Eve Babitz, the chronicler of Los Angeles, passed away last month aged 78. Her work combined the qualities of generosity and glamour, rejecting self-pity and victimhood.

Eve Babitz passed away on 17 December, aged 78. (Mirandi Babitz)

In late 2021 I was called home to clear out the house in which I was born and in which most of my mother’s family had lived at one time or another over the past fifty years. The only consolation in a desolate and laborious task like this is thumbing through old photographs of a world that has long since departed, one of four-channel light sequencers reflected on parquet dance floors, hair styles like thermal insulation fixed with spray, and oval fingernails gently tapping glasses of ice-blue bitter lemon.

It is a world of hunched shoulders and grooving granddads, Baccara eye makeup and the reverberations of a Mediterranean imbibed from the pages of the Thomas Cook brochure. I am not idealising the working class of the 1970s, but in these images it appears irrefutably far more glamorous than much of life is today.

The question of glamour might not seem like an immediate concern for the readers of Tribune magazine, yet only by looking through these pictures was I able to grasp the full scale of a multiplying and intergenerational pessimism that I suspect to be the result of unending hardship and a completed corporate takeover of our waking lives.

And then Eve Babitz died. With that news came a sense that glamour really might be an irretrievable reality confined to forty years in the past, whose existence will be read in centuries to come as a result of a post-war euphoria met with the last vestiges of a socialist hope.

Babitz, after all, was a writer who at every turn fought the two main enemies and pitfalls of contemporary writing, and personal writing in particular: where dourness and dreariness bled from the pages of so many canonical texts prescribed to us on syllabuses and creative writing programmes—what could often feel like an added assault during the years of financial hardship and loneliness that defined life in my early twenties—Babitz’s writing served as an antidote, her voice cackling through the dirge of self-pity, urging a sense of life, participation and pleasure even when such things were not forthcoming.

This optimism might have partly been the result of a charmed existence on the West Coast of America, in which her parents were both semi-successful film industry types working in the golden era of Hollywood and close personal friends with Stravinsky, among others. But then Babitz did just about the most generous thing anyone could do with that position by completely debasing herself, or to be more precise, dispensing with the very idea of debasement, which can never be separated from ideas of eligibility in the market economy.

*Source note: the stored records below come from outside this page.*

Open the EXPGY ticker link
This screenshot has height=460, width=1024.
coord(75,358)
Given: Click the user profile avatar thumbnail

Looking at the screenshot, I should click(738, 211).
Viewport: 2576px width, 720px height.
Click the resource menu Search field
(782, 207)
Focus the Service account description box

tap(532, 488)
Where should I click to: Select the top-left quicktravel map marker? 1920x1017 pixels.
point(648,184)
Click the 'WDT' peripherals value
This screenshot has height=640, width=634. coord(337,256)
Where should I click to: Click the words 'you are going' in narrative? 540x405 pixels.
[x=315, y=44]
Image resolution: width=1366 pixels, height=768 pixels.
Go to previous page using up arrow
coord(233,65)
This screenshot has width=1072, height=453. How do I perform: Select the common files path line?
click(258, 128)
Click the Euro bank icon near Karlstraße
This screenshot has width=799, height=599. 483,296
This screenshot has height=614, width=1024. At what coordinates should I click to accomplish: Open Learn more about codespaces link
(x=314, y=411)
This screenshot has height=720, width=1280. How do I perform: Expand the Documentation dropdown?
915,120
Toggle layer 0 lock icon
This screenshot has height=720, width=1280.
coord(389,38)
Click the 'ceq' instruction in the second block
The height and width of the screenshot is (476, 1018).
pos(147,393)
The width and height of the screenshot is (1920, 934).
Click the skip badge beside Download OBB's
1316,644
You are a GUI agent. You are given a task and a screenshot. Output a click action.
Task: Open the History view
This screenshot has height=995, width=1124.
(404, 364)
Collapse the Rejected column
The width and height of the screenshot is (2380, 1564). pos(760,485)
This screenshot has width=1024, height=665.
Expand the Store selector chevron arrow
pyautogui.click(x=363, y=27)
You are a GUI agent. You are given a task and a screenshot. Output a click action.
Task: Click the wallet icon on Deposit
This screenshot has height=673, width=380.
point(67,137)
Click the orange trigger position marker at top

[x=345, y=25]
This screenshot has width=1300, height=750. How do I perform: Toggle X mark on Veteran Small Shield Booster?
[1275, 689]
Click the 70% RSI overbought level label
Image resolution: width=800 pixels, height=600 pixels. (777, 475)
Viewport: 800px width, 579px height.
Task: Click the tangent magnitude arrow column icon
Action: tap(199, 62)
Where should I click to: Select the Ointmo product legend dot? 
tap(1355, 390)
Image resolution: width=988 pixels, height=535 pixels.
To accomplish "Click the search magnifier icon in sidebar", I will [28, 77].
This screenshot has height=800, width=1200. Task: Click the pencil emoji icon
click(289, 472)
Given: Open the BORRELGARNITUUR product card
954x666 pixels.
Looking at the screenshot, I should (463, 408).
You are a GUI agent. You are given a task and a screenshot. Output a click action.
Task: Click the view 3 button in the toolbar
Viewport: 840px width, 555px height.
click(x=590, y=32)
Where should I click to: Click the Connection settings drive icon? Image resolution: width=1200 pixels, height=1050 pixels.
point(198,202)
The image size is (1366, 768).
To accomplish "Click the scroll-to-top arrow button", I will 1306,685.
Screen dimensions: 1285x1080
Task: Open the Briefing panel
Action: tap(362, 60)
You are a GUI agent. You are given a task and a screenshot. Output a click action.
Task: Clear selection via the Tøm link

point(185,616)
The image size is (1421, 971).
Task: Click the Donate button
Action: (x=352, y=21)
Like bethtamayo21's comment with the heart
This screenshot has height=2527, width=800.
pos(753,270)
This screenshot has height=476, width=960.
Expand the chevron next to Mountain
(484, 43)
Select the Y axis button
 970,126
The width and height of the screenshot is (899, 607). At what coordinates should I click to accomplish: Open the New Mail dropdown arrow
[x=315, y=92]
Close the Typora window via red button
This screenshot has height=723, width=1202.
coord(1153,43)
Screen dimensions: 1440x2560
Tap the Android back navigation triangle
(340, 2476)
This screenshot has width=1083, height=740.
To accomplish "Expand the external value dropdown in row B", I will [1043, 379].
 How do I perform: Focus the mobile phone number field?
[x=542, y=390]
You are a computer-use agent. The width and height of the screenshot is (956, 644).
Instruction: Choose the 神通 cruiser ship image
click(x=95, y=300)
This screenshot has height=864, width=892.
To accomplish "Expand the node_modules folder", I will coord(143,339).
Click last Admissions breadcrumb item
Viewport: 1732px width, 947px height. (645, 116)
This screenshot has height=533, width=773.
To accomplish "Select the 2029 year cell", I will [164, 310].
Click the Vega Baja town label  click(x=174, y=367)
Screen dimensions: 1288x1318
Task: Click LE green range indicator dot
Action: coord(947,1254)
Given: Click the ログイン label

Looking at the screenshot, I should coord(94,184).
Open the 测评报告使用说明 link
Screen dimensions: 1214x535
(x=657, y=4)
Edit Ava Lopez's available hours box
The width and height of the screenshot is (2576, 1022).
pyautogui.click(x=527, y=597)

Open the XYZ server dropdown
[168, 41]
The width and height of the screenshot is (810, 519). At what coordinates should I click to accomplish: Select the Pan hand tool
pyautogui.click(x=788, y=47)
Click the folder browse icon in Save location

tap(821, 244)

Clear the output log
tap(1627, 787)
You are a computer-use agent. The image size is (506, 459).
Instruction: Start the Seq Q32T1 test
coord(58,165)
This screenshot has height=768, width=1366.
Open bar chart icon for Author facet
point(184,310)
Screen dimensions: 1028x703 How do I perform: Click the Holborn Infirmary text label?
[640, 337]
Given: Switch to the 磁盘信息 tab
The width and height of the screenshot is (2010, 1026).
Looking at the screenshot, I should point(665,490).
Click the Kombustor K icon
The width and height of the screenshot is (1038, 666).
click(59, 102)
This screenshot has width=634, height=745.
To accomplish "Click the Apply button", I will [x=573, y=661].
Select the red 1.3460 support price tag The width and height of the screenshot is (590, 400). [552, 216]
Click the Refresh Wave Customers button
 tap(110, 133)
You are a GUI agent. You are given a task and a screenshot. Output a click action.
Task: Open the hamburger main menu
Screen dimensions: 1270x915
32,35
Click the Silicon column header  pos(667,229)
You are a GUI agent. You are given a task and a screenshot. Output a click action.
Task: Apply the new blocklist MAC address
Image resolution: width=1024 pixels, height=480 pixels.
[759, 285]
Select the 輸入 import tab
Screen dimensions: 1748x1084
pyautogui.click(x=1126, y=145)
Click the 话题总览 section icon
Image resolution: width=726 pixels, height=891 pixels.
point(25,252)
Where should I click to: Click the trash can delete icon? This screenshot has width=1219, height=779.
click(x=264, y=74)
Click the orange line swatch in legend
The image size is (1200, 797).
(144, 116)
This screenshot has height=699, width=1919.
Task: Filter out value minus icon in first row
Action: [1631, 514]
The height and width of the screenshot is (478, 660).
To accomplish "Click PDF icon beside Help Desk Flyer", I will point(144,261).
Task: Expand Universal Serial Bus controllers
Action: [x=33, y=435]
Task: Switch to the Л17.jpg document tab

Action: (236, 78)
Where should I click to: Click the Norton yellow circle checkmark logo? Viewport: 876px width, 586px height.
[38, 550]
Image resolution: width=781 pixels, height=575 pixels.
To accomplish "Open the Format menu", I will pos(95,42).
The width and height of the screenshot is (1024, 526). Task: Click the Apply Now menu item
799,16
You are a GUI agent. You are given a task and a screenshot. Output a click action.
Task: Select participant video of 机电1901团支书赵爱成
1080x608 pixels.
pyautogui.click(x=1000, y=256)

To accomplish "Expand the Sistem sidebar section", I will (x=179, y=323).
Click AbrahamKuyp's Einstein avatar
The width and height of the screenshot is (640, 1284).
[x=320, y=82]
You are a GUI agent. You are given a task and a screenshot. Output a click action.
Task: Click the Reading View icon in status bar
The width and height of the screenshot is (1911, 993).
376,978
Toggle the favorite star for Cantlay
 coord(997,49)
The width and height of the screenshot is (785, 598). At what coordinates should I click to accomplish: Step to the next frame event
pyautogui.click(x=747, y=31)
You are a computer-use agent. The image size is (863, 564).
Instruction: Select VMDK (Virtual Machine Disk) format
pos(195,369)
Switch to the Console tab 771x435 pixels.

To show us that she, and everyone connected to the world of which she was a part, were rotters of the highest order, Babitz’s work is replete with self-destructive tales of sexual rejection, spite, and a celebrity cohort that can’t have been too pleased about her levels of indiscretion. Where her peers were brittle and bony, clipped and perfected, Babitz was tall, ungainly, voluptuous, unashamed, and beaming, sometimes nude—and this applies as much to her writing as her person.

Babitz pursued a truth that many of us far less fortunate than her know by instinct, but might not have had the ability to otherwise articulate: that true joy is only to be found in life’s absurd little details. A fact that the literary world, in its neurotic preoccupation with the eternal and the profound, seems to continually overlook.

There is a measliness after all, a lack of generosity, in the insistence that we should avoid extraneous detail, which to Babitz constitutes the whole point. Extraneous detail is where life occurs, in all its stupid, stubborn curiosity. This is the essence of glamour, which is different to wealth and in fact has everything to do with the dispensation of wealth, status, and the ‘pick me’ culture that prevails in publishing. It is the observance of joy in small rituals of laughter and drunkenness, the refusal to read tragedy into the shifting tides of passion and love.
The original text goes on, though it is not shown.